→ **ASSIGNMENT**
Without including any picture, copy the entries that follow word for word.

Stored items

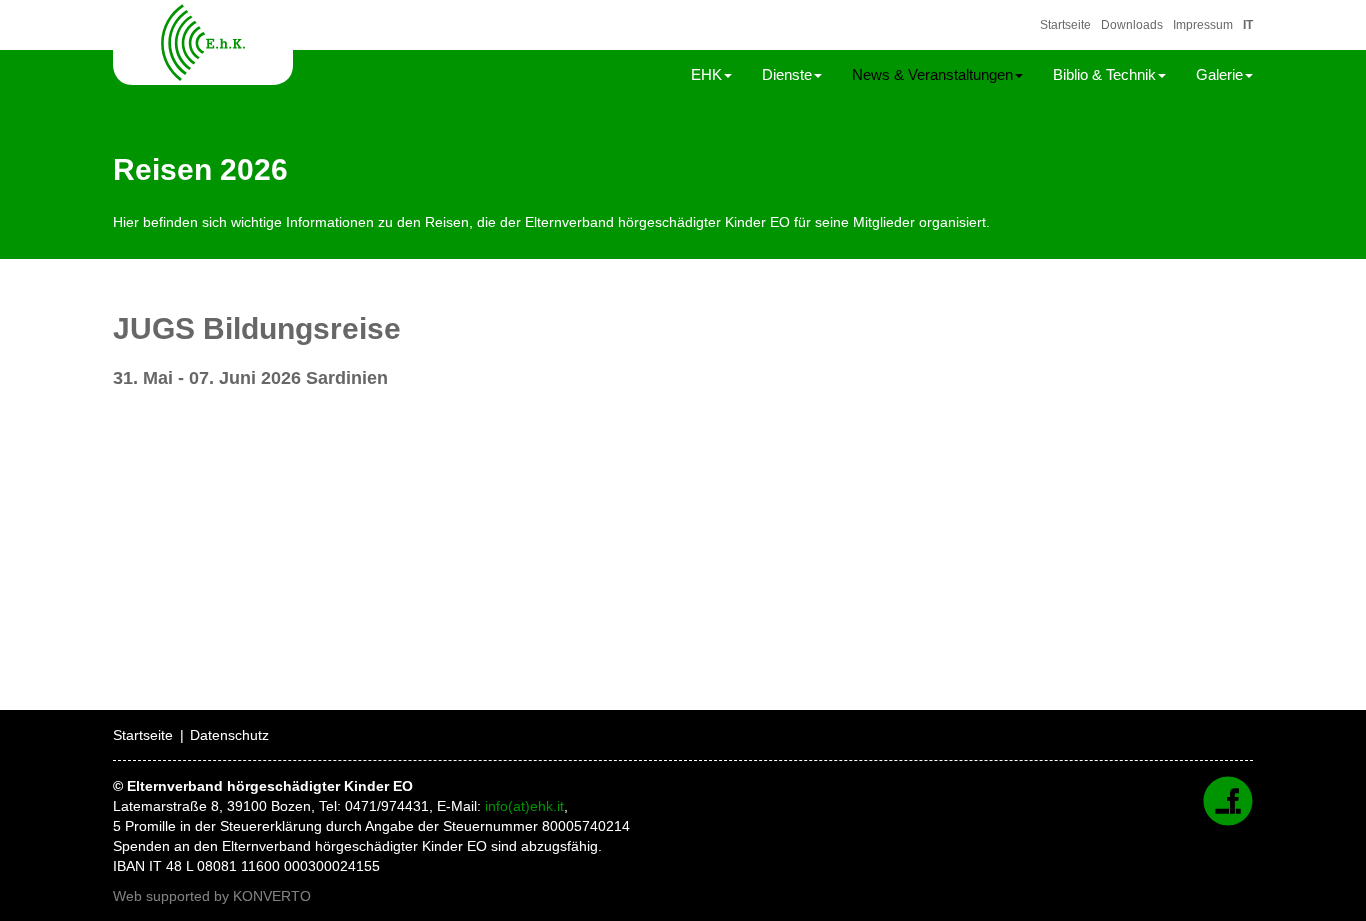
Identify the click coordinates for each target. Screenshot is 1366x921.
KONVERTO (272, 896)
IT (1248, 25)
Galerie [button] (1219, 74)
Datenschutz (229, 735)
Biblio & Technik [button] (1104, 74)
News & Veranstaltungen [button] (932, 74)
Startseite (1065, 25)
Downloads (1132, 25)
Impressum (1203, 25)
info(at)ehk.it (524, 806)
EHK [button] (706, 74)
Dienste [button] (787, 74)
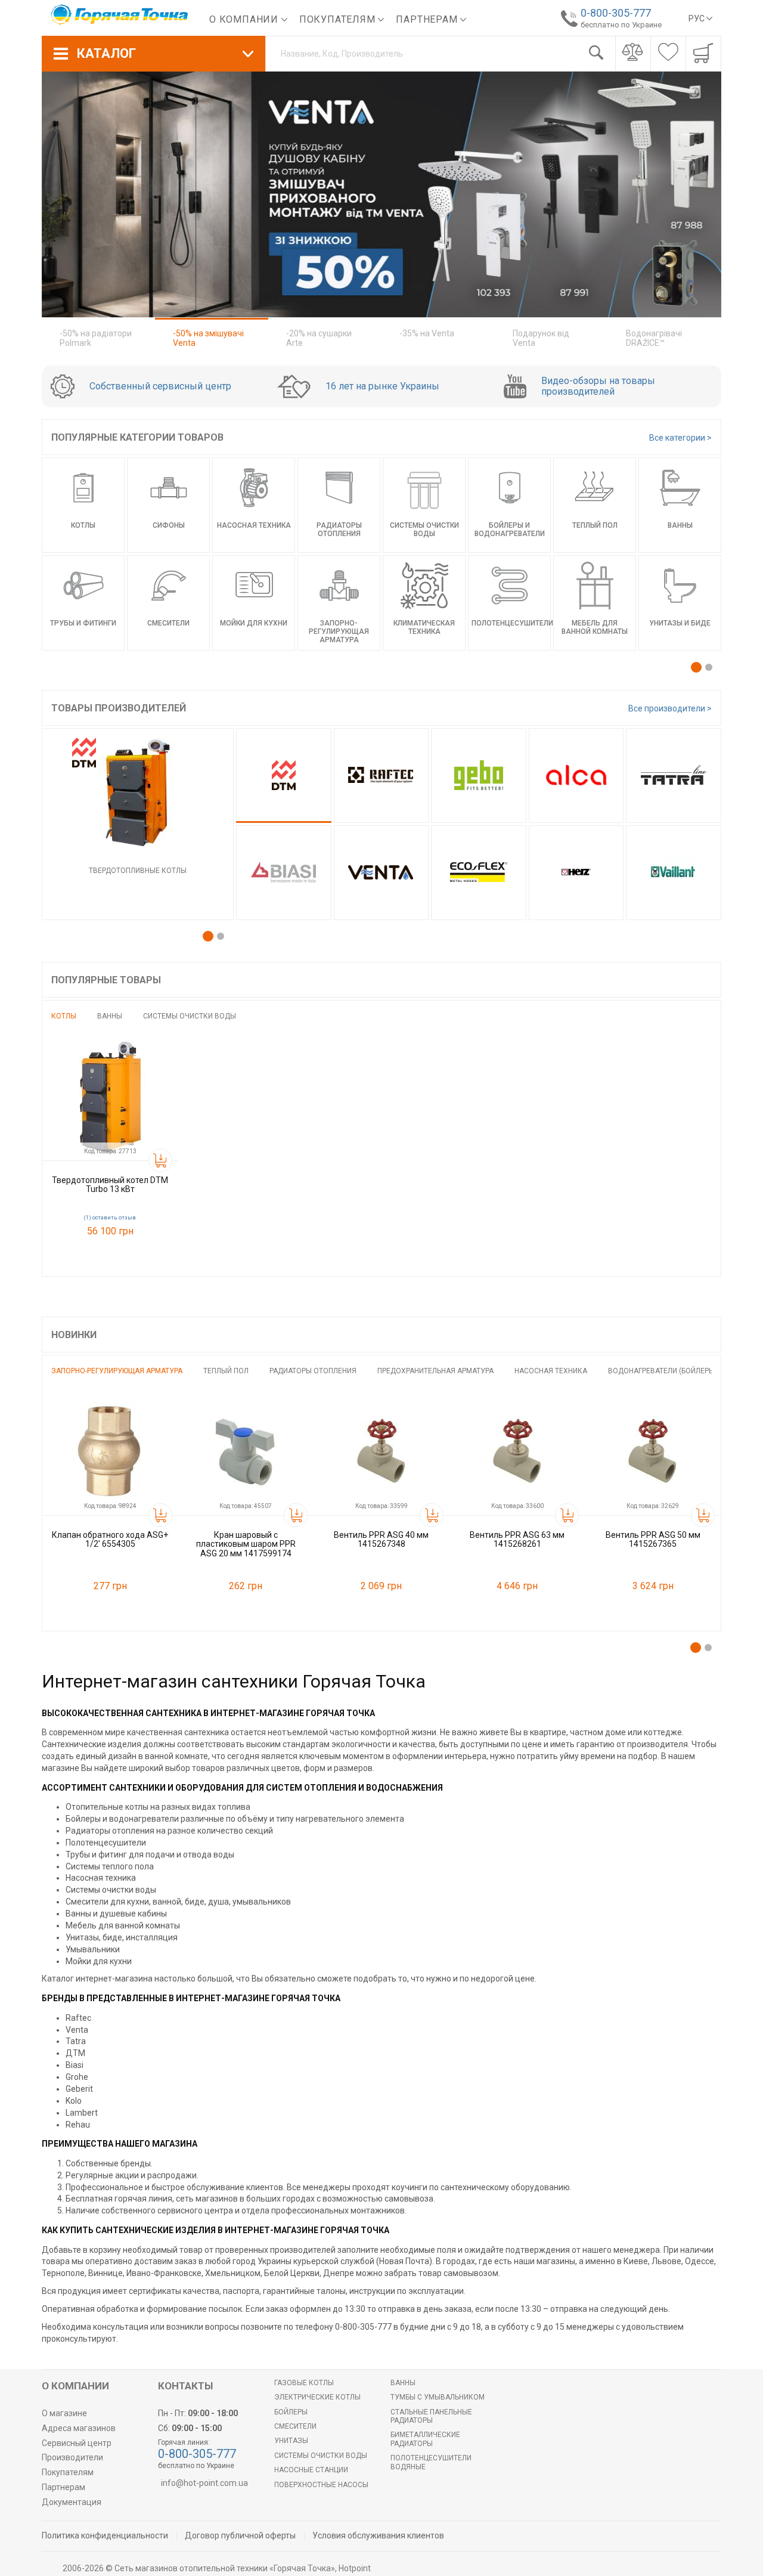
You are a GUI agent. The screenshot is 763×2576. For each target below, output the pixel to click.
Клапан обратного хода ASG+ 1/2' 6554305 (110, 1539)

→ **WRITTEN ANSWER**
Identify the click coordinates for each target. Screenshot is 1366x921.
KONVERTO (272, 896)
IT (1248, 25)
Galerie [button] (1219, 74)
Datenschutz (229, 735)
Biblio & Technik [button] (1104, 74)
News & Veranstaltungen [button] (932, 74)
Startseite (1065, 25)
Downloads (1132, 25)
Impressum (1203, 25)
info(at)ehk.it (524, 806)
EHK [button] (706, 74)
Dienste [button] (787, 74)
You are a GUI agent. The screenshot is 763×2576. For each target below, output the pixel to click.
Клапан обратного хода ASG+ 1/2' 6554305 (110, 1539)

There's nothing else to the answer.